= INSTRUCTIONS FOR THE TASK =
Could you repeat the records below, replacing "Where is" with "Where can I find" in each place it occurs and leaving everything else untouched?

begin ITEMS

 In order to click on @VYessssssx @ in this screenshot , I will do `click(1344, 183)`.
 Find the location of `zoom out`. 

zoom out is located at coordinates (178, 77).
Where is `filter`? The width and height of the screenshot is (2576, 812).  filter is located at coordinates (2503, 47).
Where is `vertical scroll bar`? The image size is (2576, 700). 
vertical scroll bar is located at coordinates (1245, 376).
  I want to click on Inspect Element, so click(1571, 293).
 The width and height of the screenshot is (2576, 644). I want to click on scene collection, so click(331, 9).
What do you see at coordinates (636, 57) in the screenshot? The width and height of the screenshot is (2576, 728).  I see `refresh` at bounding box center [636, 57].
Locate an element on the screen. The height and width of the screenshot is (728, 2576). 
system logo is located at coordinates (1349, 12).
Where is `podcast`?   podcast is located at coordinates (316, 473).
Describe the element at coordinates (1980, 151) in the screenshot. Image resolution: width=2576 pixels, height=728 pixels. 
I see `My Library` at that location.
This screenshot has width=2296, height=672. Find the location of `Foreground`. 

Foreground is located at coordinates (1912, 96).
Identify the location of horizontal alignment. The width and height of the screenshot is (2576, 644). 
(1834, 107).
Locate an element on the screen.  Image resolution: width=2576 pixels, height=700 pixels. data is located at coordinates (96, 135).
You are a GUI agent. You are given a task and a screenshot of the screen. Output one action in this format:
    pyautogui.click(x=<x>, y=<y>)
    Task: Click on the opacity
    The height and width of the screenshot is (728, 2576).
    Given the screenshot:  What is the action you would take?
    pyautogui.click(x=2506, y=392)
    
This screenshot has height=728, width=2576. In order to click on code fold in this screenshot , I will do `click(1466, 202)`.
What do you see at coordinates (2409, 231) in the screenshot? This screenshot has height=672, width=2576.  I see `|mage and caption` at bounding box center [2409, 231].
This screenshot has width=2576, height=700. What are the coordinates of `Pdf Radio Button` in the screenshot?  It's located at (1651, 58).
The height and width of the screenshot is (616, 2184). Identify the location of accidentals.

end ITEMS

= PROBLEM SOLUTION =
 In order to click on @VYessssssx @ in this screenshot , I will do `click(1344, 183)`.
 Find the location of `zoom out`. 

zoom out is located at coordinates (178, 77).
Where can I find `filter`? The width and height of the screenshot is (2576, 812).  filter is located at coordinates (2503, 47).
Where can I find `vertical scroll bar`? The image size is (2576, 700). 
vertical scroll bar is located at coordinates (1245, 376).
  I want to click on Inspect Element, so click(1571, 293).
 The width and height of the screenshot is (2576, 644). I want to click on scene collection, so click(331, 9).
What do you see at coordinates (636, 57) in the screenshot? The width and height of the screenshot is (2576, 728).  I see `refresh` at bounding box center [636, 57].
Locate an element on the screen. The height and width of the screenshot is (728, 2576). 
system logo is located at coordinates (1349, 12).
Where can I find `podcast`?   podcast is located at coordinates (316, 473).
Describe the element at coordinates (1980, 151) in the screenshot. Image resolution: width=2576 pixels, height=728 pixels. 
I see `My Library` at that location.
This screenshot has width=2296, height=672. Find the location of `Foreground`. 

Foreground is located at coordinates (1912, 96).
Identify the location of horizontal alignment. The width and height of the screenshot is (2576, 644). 
(1834, 107).
Locate an element on the screen.  Image resolution: width=2576 pixels, height=700 pixels. data is located at coordinates (96, 135).
You are a GUI agent. You are given a task and a screenshot of the screen. Output one action in this format:
    pyautogui.click(x=<x>, y=<y>)
    Task: Click on the opacity
    The height and width of the screenshot is (728, 2576).
    Given the screenshot:  What is the action you would take?
    pyautogui.click(x=2506, y=392)
    
This screenshot has height=728, width=2576. In order to click on code fold in this screenshot , I will do `click(1466, 202)`.
What do you see at coordinates (2409, 231) in the screenshot? This screenshot has height=672, width=2576.  I see `|mage and caption` at bounding box center [2409, 231].
This screenshot has width=2576, height=700. What are the coordinates of `Pdf Radio Button` in the screenshot?  It's located at (1651, 58).
The height and width of the screenshot is (616, 2184). Identify the location of accidentals.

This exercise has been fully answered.